- **Task description**
Each line from the first down to the one containing "You are a computer-use agent. The" should be returned exactly as it appears below.

- **Data listing**
+ + + + + + +
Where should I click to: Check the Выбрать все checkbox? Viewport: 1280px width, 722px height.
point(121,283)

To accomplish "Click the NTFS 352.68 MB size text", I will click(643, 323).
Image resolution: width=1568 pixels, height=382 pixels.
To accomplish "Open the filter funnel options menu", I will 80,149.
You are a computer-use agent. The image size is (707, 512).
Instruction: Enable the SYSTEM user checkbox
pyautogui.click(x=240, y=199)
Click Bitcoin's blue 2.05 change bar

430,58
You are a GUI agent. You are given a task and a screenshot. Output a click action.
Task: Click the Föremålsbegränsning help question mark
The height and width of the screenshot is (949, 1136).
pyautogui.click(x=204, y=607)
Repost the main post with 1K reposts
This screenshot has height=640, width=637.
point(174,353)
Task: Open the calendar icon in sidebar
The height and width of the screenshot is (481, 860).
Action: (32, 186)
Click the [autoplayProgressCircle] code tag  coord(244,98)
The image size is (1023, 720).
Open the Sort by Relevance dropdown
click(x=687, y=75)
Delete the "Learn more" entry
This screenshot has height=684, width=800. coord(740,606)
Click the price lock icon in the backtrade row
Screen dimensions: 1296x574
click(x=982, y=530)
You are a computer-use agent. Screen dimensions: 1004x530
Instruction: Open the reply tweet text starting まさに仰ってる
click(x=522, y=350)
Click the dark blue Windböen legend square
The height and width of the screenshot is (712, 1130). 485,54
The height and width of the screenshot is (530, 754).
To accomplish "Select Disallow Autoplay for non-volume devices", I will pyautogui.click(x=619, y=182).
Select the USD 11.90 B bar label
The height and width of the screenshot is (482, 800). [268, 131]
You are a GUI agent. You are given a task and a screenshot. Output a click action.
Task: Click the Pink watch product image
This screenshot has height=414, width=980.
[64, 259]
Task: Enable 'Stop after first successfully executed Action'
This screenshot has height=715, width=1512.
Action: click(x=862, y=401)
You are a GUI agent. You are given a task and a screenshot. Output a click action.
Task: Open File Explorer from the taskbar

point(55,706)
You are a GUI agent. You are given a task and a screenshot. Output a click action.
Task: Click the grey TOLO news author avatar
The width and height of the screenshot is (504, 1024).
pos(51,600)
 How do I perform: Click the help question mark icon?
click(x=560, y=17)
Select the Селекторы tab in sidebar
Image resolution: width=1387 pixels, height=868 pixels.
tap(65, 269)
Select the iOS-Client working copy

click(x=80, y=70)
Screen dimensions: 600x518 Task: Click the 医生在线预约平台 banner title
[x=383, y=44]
+ + + + + + +
- **Written solution**
Where should I click to: Check the Выбрать все checkbox? Viewport: 1280px width, 722px height.
point(121,283)

To accomplish "Click the NTFS 352.68 MB size text", I will click(643, 323).
Image resolution: width=1568 pixels, height=382 pixels.
To accomplish "Open the filter funnel options menu", I will 80,149.
You are a computer-use agent. The image size is (707, 512).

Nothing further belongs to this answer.